DATA EXCERPTS:

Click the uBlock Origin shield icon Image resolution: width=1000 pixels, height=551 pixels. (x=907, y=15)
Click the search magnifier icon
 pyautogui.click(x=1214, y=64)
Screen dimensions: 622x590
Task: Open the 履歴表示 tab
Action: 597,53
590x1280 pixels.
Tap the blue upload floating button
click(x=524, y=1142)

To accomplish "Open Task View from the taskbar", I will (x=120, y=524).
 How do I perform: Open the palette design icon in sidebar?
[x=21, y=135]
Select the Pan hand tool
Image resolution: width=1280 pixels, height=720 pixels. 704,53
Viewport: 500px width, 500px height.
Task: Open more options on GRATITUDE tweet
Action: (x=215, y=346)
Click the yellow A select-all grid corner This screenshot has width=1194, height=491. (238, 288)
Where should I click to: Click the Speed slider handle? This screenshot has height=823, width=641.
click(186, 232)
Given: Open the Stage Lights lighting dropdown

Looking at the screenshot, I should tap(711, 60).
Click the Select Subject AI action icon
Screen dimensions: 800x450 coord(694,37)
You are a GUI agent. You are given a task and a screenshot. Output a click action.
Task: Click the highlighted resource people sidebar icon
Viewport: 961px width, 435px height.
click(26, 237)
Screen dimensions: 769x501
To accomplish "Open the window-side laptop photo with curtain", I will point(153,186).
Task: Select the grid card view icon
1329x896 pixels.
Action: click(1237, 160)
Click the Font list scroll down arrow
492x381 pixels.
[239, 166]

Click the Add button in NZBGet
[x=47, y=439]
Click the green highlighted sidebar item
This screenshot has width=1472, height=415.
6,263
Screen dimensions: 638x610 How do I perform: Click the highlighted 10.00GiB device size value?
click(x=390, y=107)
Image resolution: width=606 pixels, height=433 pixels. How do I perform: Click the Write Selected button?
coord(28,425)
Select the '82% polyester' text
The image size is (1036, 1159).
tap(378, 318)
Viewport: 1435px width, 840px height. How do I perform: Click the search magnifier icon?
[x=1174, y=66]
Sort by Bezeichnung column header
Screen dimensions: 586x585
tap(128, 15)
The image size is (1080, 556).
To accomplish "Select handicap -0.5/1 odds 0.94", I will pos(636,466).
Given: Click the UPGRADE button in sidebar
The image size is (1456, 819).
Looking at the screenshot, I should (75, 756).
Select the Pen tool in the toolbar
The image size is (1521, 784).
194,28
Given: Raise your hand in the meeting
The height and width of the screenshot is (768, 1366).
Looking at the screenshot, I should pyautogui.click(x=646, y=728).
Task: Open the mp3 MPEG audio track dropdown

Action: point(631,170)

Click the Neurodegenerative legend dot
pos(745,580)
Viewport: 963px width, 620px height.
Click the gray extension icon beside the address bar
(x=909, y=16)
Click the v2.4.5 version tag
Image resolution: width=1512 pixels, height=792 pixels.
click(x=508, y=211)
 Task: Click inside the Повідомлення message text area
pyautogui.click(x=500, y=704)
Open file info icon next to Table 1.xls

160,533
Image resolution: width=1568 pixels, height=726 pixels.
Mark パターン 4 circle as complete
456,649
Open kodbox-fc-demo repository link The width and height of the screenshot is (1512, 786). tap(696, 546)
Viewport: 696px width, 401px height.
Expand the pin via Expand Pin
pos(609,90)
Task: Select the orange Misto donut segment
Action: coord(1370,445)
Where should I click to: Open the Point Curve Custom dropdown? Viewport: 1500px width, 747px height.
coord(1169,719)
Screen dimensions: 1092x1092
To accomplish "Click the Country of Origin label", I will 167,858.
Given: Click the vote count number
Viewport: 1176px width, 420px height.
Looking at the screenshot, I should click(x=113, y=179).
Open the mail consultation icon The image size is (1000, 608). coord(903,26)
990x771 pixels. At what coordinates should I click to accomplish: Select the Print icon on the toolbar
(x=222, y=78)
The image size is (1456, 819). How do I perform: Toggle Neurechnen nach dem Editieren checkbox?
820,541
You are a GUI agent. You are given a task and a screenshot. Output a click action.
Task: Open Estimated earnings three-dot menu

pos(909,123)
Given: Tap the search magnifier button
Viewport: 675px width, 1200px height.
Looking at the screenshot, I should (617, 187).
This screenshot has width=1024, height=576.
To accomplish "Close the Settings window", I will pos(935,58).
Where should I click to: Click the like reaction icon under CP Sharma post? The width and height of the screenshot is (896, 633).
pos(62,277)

SHORT EXERCISE: Copy every line of the listing above verbatim.

REPLY TO THE TASK:
Click the uBlock Origin shield icon Image resolution: width=1000 pixels, height=551 pixels. (x=907, y=15)
Click the search magnifier icon
 pyautogui.click(x=1214, y=64)
Screen dimensions: 622x590
Task: Open the 履歴表示 tab
Action: 597,53
590x1280 pixels.
Tap the blue upload floating button
click(x=524, y=1142)

To accomplish "Open Task View from the taskbar", I will (x=120, y=524).
 How do I perform: Open the palette design icon in sidebar?
[x=21, y=135]
Select the Pan hand tool
Image resolution: width=1280 pixels, height=720 pixels. 704,53
Viewport: 500px width, 500px height.
Task: Open more options on GRATITUDE tweet
Action: (x=215, y=346)
Click the yellow A select-all grid corner This screenshot has width=1194, height=491. (238, 288)
Where should I click to: Click the Speed slider handle? This screenshot has height=823, width=641.
click(186, 232)
Given: Open the Stage Lights lighting dropdown

Looking at the screenshot, I should tap(711, 60).
Click the Select Subject AI action icon
Screen dimensions: 800x450 coord(694,37)
You are a GUI agent. You are given a task and a screenshot. Output a click action.
Task: Click the highlighted resource people sidebar icon
Viewport: 961px width, 435px height.
click(26, 237)
Screen dimensions: 769x501
To accomplish "Open the window-side laptop photo with curtain", I will point(153,186).
Task: Select the grid card view icon
1329x896 pixels.
Action: click(1237, 160)
Click the Font list scroll down arrow
492x381 pixels.
[239, 166]

Click the Add button in NZBGet
[x=47, y=439]
Click the green highlighted sidebar item
This screenshot has width=1472, height=415.
6,263
Screen dimensions: 638x610 How do I perform: Click the highlighted 10.00GiB device size value?
click(x=390, y=107)
Image resolution: width=606 pixels, height=433 pixels. How do I perform: Click the Write Selected button?
coord(28,425)
Select the '82% polyester' text
The image size is (1036, 1159).
tap(378, 318)
Viewport: 1435px width, 840px height. How do I perform: Click the search magnifier icon?
[x=1174, y=66]
Sort by Bezeichnung column header
Screen dimensions: 586x585
tap(128, 15)
The image size is (1080, 556).
To accomplish "Select handicap -0.5/1 odds 0.94", I will pos(636,466).
Given: Click the UPGRADE button in sidebar
The image size is (1456, 819).
Looking at the screenshot, I should (75, 756).
Select the Pen tool in the toolbar
The image size is (1521, 784).
194,28
Given: Raise your hand in the meeting
The height and width of the screenshot is (768, 1366).
Looking at the screenshot, I should pyautogui.click(x=646, y=728).
Task: Open the mp3 MPEG audio track dropdown

Action: point(631,170)

Click the Neurodegenerative legend dot
pos(745,580)
Viewport: 963px width, 620px height.
Click the gray extension icon beside the address bar
(x=909, y=16)
Click the v2.4.5 version tag
Image resolution: width=1512 pixels, height=792 pixels.
click(x=508, y=211)
 Task: Click inside the Повідомлення message text area
pyautogui.click(x=500, y=704)
Open file info icon next to Table 1.xls

160,533
Image resolution: width=1568 pixels, height=726 pixels.
Mark パターン 4 circle as complete
456,649
Open kodbox-fc-demo repository link The width and height of the screenshot is (1512, 786). tap(696, 546)
Viewport: 696px width, 401px height.
Expand the pin via Expand Pin
pos(609,90)
Task: Select the orange Misto donut segment
Action: coord(1370,445)
Where should I click to: Open the Point Curve Custom dropdown? Viewport: 1500px width, 747px height.
coord(1169,719)
Screen dimensions: 1092x1092
To accomplish "Click the Country of Origin label", I will 167,858.
Given: Click the vote count number
Viewport: 1176px width, 420px height.
Looking at the screenshot, I should click(x=113, y=179).
Open the mail consultation icon The image size is (1000, 608). coord(903,26)
990x771 pixels. At what coordinates should I click to accomplish: Select the Print icon on the toolbar
(x=222, y=78)
The image size is (1456, 819). How do I perform: Toggle Neurechnen nach dem Editieren checkbox?
820,541
You are a GUI agent. You are given a task and a screenshot. Output a click action.
Task: Open Estimated earnings three-dot menu

pos(909,123)
Given: Tap the search magnifier button
Viewport: 675px width, 1200px height.
Looking at the screenshot, I should (617, 187).
This screenshot has width=1024, height=576.
To accomplish "Close the Settings window", I will pos(935,58).
Where should I click to: Click the like reaction icon under CP Sharma post? The width and height of the screenshot is (896, 633).
pos(62,277)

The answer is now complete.